Last updated: September 2020
Authors: Jesús N. Hernández – Pérez1, Mateo Roldan – Carvajal2, Eduardo Joel López – Torres3
Organizations: ESIQIE – Instituto Politécnico Nacional1, Mexico; Universidad Nacional de Colombia – Sede Medellín2, Colombia; Centro Mexicano de Innovación en Energía del Océano3, Mexico
Salinity gradient energy (SGE) is available in the mixing of two water streams whit different salinity [1,2,3,4]. In general, their concentration gradient is proportional to the available energy [1,2,3]. This form of energy is widely distributed throughout the planet in natural systems as deltas, estuaries, and coastal lagoons [1,5]. Figure 1 shows the ocean surface salinity recorded by NASA. In the American continent, the highest levels of salinity are found in tropical areas; the higher salinity gradients are found in the region of the Gulf of Mexico and the Caribbean Sea, as well as the western coast of Brazil.
To take advantage of saline gradients, different ways of converting part of the released energy into a practical form of energy have been studied.
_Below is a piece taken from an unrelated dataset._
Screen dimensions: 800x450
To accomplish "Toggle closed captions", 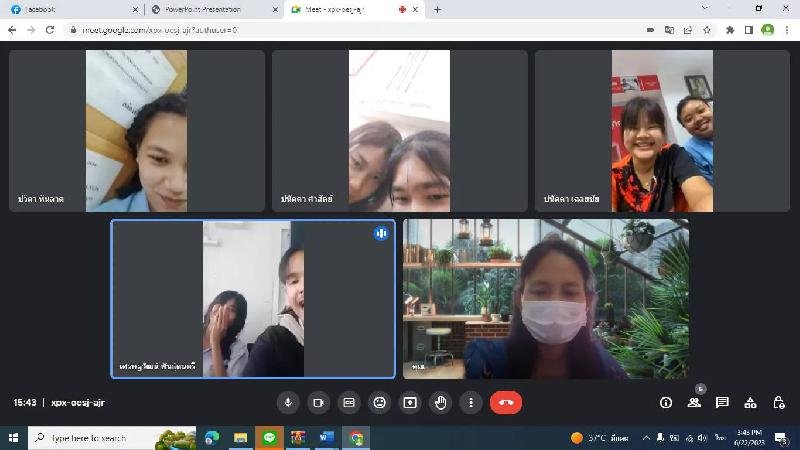I will pos(349,402).
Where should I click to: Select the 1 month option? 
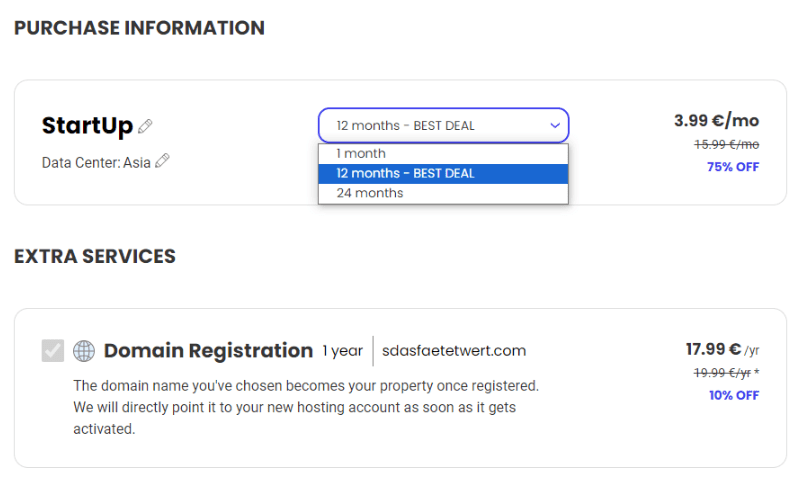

The most developed are the membrane-based technologies: Pressure Retarded Osmosis (PRO) and Reverse Electrodialysis (RED, analogous to the widely known desalination technologies: Reverse Osmosis and Electrodialysis, respectively.
To convert part of the mixing Gibbs free energy (∆𝐺𝑚𝑖𝑥) into electricity, PRO key components are an osmotic membrane, a pressure exchanger, and a turbine (Figure 2).
Conversely, RED is an electrochemical technique composed of an arrangement of ion exchange membranes in which the generated ionic flux is converted to electricity through redox reactions at the electrodes [1,2,3,4,6,7,8,9]. Figure 3 shows a diagram of the basic operation of a reverse electrodialysis stack.
In the operation stage, SGE technologies are non-GHG emitting processes that follow the water cycle of ecosystems, naturally levelling salinity levels.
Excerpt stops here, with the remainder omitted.